=== Section Start ===

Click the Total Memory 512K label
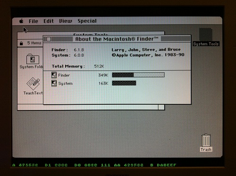This screenshot has height=176, width=236. coord(78,66)
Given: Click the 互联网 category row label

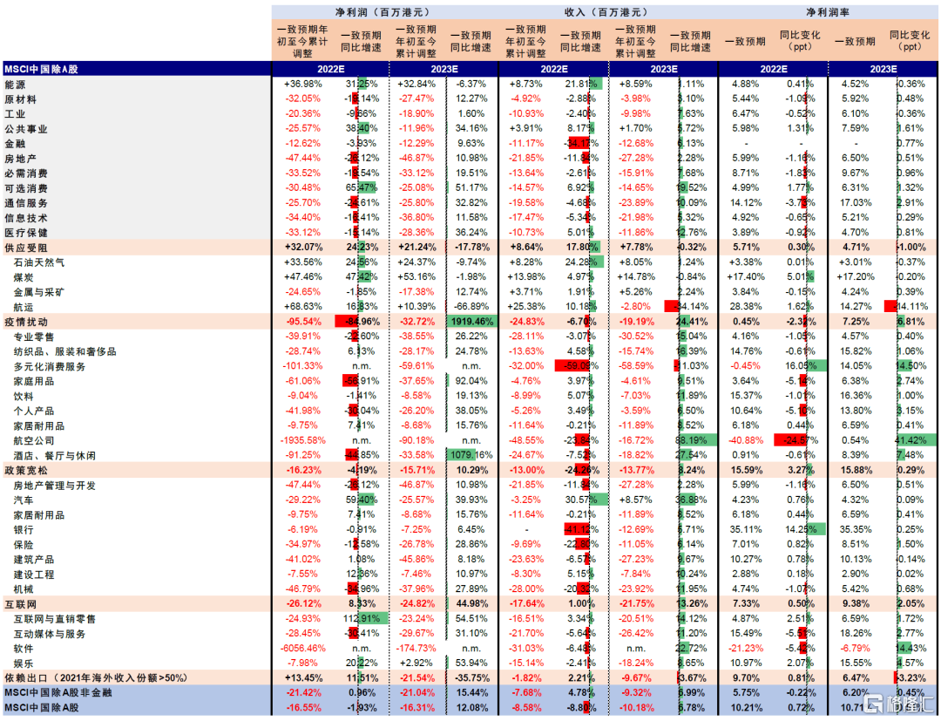Looking at the screenshot, I should coord(20,604).
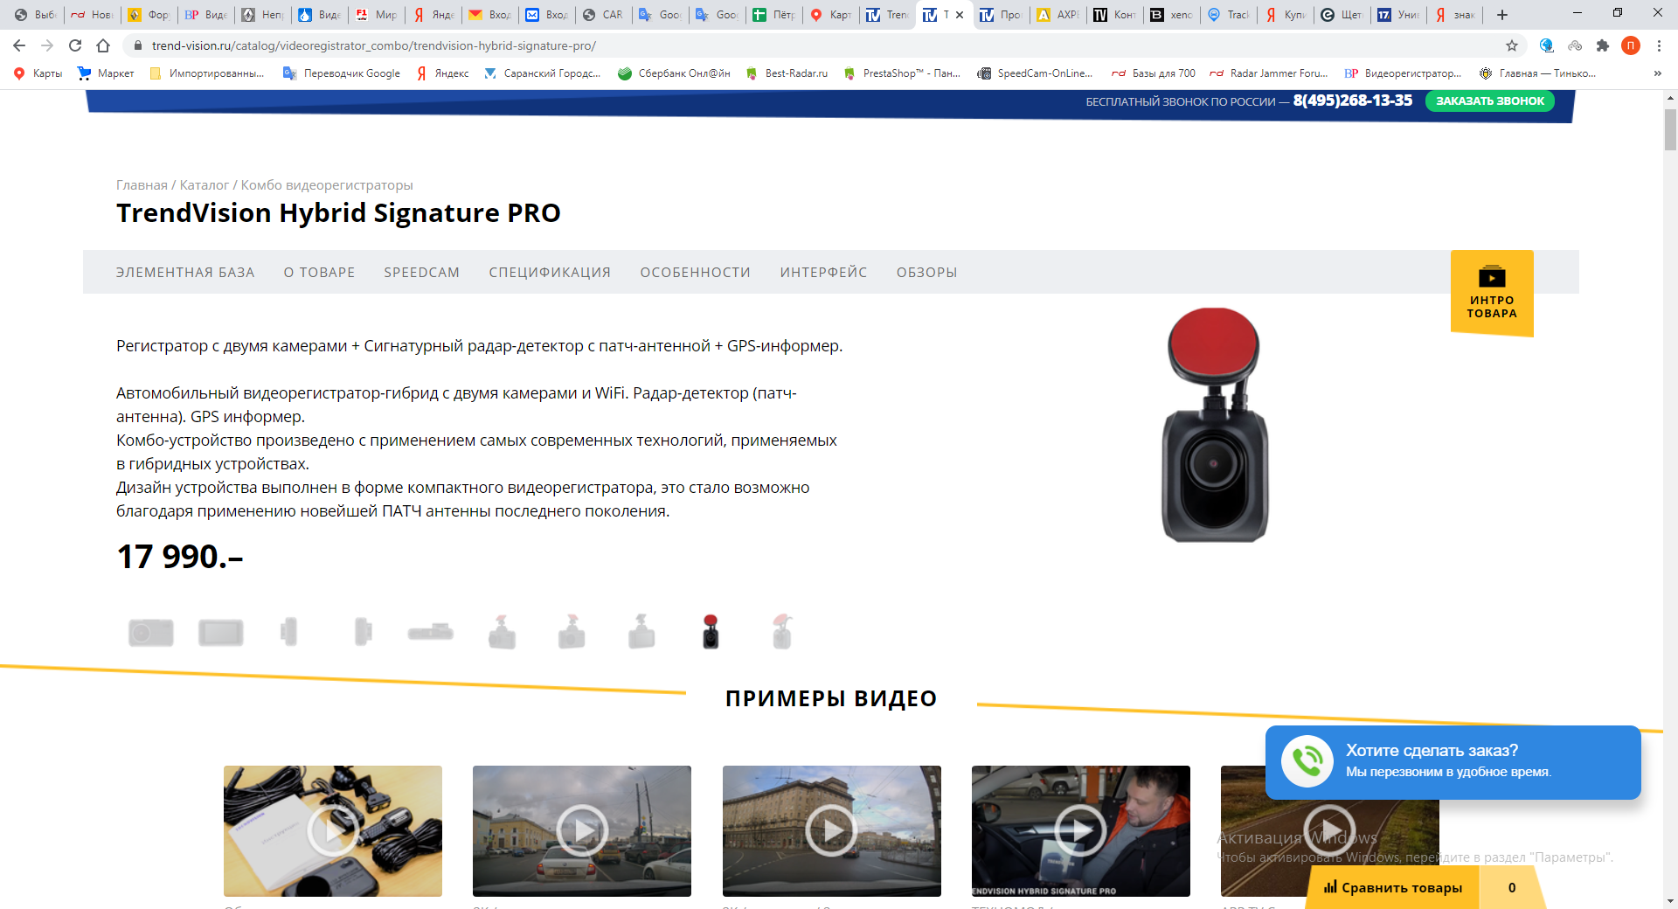Select the red-mount camera thumbnail

(x=711, y=631)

=== Section End ===

__Aim of the task__
Pictures are to be left out. Otherwise, copy the material above exactly.

__Solved problem__
Click the Total Memory 512K label
This screenshot has height=176, width=236. coord(78,66)
Given: Click the 互联网 category row label

Looking at the screenshot, I should coord(20,604).
Select the red-mount camera thumbnail

(x=711, y=631)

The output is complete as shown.